It never rains but it pours for Mobile Streams (MOS:AIM). Years of depreciation in the Argentinian peso have taken a heavy toll on this little app store platform provider. This is important since Argentina is the company's bedrock market, so another 12% decline for the currency is squeezing sterling revenues badly, cutting pound denominated income by a third to £24.5 million at the nine-month stage.
This means that Mobile Steams will miss full year income expectations by a huge margin, with revenues now anticipated at £30 million, miles off the near £37 million the market had been hoping for. In 2013 the company put up sales on £53.9 million, which puts its recent trading into context. We might have expected the shares to reverse by more than the 2% decline today, to 6.38p. That they haven't fallen further is down to earnings. EBITDA (earnings before interest, tax, depreciation and amortisation) should stay on,track at £700,000 or so, but analysts at N+1 Singer have 're-profiled' 2016 forecasts, which in plain English means lowered, with revenues now anticipated to fall to £26.5 million next year.
Compounding the company's woes is market saturation. 'Smartphone penetration is only circa 60% in Argentina, however, among these handset users the company believes the market is now saturated,' says Singer's Johnathan Barrett.

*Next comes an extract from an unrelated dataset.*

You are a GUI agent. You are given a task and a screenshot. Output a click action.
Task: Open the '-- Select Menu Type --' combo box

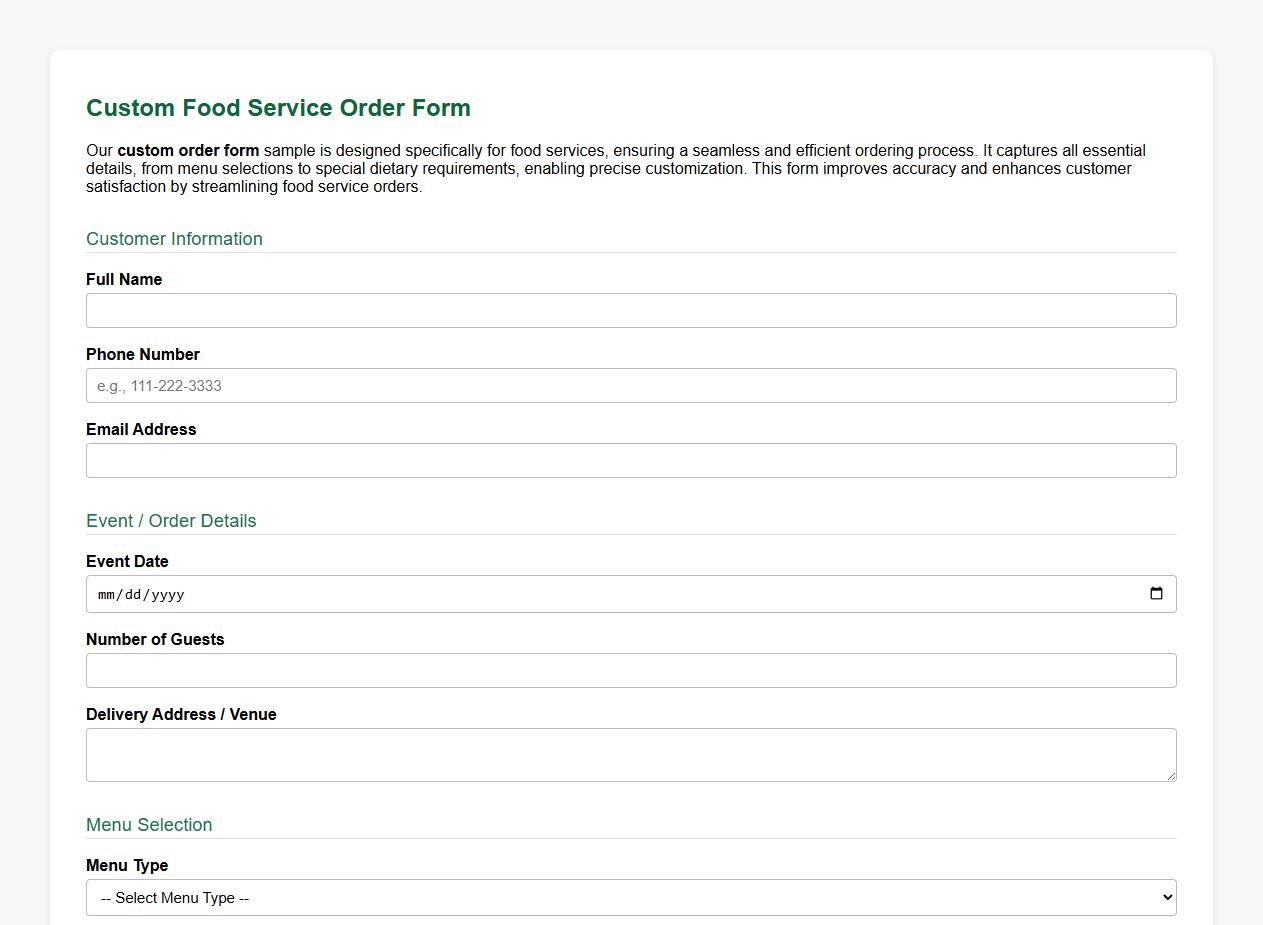tap(630, 897)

In fairness, Mobile Streams' boss, CEO Simon Buckingham, is doing the right things, moving spare cash out of Argentina when he can, and expanding into new markets - Brazil, Mexico, Nigeria and India, although we are yet to see any meaningful pay-off as yet. Still, owning almost 28% of the company, at least private investors can be reassured that he has everyone's interests in mind - he stands to loss far more than most.